### Record set:
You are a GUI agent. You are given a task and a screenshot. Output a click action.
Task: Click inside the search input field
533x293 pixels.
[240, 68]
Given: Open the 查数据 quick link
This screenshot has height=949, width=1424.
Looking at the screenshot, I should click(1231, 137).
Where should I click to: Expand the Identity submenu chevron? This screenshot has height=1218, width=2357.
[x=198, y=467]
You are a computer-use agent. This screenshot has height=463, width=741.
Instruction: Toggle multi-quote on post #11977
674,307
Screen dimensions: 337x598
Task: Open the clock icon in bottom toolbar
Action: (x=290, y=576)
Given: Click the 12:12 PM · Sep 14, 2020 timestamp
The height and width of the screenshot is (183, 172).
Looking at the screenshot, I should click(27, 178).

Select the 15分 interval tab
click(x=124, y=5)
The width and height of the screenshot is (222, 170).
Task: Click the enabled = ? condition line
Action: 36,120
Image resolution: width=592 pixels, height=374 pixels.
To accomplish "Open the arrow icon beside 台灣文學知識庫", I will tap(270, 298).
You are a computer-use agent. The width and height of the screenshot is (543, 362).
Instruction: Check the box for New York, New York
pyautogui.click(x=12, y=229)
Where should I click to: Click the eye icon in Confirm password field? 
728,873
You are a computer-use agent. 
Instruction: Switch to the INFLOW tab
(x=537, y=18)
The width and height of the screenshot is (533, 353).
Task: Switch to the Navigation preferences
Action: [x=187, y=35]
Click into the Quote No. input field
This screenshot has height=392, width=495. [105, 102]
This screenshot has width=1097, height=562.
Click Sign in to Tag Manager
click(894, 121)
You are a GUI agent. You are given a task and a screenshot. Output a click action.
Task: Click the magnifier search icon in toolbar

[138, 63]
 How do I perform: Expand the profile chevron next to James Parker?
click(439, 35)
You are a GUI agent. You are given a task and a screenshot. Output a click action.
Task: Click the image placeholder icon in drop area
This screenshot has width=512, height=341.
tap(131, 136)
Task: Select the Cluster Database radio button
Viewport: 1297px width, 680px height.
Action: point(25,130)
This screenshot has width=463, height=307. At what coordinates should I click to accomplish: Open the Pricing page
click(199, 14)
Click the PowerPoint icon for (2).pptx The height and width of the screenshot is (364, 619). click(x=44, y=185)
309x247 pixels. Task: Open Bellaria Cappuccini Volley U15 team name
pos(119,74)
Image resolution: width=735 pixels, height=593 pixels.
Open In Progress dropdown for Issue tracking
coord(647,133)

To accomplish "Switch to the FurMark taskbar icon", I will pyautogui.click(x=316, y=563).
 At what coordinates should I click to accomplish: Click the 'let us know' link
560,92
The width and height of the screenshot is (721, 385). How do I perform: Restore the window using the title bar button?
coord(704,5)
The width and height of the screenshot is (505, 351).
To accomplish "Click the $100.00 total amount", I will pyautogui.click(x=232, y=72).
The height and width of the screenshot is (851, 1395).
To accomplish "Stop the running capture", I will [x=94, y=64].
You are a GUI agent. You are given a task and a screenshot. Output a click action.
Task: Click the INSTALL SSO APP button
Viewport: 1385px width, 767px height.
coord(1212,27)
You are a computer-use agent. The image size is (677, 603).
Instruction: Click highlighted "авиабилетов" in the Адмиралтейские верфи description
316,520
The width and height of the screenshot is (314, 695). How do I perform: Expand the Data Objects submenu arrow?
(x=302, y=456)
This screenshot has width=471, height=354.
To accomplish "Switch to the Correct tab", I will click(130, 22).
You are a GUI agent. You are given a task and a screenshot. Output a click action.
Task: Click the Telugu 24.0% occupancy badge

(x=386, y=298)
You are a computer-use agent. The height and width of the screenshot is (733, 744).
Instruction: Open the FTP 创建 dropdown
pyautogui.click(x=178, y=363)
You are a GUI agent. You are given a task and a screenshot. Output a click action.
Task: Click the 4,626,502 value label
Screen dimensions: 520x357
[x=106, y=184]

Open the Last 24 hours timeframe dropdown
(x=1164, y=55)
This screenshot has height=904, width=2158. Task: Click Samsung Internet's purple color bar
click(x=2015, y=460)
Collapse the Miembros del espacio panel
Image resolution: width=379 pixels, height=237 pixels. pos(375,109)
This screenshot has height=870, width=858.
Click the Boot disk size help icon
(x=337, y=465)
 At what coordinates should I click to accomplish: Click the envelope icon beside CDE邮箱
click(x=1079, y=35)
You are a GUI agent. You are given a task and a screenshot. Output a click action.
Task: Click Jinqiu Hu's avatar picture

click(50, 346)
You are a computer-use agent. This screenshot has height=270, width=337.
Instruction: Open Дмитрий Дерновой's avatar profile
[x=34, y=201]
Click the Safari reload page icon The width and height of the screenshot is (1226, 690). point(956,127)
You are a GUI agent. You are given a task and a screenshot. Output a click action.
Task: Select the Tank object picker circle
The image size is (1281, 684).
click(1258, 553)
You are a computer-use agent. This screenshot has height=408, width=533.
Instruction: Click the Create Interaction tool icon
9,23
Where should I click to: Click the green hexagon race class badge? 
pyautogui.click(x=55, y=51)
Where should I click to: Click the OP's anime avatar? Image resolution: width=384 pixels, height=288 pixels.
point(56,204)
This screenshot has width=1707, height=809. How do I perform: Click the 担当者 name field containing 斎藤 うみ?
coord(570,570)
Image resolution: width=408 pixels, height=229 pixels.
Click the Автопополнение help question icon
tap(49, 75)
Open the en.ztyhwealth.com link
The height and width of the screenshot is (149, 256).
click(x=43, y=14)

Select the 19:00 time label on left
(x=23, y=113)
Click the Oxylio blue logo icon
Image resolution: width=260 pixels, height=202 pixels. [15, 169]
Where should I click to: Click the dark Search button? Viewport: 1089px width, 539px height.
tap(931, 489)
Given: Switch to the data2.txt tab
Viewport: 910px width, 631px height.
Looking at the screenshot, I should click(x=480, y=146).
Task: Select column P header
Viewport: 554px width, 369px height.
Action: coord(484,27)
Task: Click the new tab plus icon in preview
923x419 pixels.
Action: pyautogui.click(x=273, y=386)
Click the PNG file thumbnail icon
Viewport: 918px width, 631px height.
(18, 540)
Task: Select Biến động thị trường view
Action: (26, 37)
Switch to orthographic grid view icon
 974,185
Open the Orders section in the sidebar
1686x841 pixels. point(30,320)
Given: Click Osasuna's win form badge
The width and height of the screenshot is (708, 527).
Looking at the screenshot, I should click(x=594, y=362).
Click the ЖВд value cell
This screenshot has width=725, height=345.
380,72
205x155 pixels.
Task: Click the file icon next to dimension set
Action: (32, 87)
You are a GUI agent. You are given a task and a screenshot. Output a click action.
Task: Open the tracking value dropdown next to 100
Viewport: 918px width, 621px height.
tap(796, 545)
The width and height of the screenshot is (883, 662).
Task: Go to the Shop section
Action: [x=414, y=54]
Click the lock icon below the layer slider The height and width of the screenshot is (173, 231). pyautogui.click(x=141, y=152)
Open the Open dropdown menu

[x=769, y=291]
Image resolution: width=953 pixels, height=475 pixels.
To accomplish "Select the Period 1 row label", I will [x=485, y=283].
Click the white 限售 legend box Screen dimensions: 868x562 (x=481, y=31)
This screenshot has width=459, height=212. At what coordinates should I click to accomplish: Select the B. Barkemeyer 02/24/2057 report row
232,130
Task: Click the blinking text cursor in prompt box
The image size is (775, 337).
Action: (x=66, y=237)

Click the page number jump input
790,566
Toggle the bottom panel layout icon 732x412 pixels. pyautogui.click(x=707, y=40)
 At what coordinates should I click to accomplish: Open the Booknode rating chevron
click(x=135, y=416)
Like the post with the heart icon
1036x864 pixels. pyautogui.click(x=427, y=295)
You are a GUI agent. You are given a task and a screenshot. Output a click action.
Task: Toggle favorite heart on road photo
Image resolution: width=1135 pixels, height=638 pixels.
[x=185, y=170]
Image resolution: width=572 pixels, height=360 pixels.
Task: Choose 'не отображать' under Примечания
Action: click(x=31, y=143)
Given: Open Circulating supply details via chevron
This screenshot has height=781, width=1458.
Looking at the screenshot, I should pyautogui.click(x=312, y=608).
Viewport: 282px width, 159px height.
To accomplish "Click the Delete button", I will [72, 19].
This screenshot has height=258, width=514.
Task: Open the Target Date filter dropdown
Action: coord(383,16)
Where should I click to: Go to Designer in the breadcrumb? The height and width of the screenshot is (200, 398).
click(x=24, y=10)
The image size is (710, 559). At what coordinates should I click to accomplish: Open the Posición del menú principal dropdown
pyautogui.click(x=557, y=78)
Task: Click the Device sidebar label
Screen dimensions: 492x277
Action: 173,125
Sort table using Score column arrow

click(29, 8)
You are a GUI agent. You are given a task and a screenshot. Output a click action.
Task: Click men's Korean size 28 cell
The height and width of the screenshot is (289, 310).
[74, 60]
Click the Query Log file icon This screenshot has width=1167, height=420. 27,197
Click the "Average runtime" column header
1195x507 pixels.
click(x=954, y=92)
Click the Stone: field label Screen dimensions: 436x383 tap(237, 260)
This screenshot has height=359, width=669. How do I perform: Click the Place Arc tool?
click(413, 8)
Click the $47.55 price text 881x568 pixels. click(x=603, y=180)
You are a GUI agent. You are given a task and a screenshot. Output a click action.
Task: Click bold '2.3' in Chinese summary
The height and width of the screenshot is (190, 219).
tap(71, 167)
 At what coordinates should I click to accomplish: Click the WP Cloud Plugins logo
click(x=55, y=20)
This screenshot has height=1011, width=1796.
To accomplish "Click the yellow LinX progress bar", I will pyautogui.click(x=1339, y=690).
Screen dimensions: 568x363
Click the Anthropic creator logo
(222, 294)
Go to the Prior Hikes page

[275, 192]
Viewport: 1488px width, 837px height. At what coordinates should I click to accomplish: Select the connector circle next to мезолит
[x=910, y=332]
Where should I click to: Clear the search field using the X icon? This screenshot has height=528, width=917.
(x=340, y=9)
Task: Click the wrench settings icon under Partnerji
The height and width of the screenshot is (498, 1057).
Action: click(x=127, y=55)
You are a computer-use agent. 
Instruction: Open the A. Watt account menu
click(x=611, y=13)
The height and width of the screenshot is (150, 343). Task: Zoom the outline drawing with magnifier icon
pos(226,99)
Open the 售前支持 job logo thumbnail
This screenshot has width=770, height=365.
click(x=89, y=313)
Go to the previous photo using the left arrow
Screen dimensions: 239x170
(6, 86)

### Instructions for the task:
Pull out every line above that contains the word "perform", and copy each one in full.

### Output:
 How do I perform: Expand the profile chevron next to James Parker?
The width and height of the screenshot is (721, 385). How do I perform: Restore the window using the title bar button?
The width and height of the screenshot is (314, 695). How do I perform: Expand the Data Objects submenu arrow?
This screenshot has width=1707, height=809. How do I perform: Click the 担当者 name field containing 斎藤 うみ?
This screenshot has height=359, width=669. How do I perform: Click the Place Arc tool?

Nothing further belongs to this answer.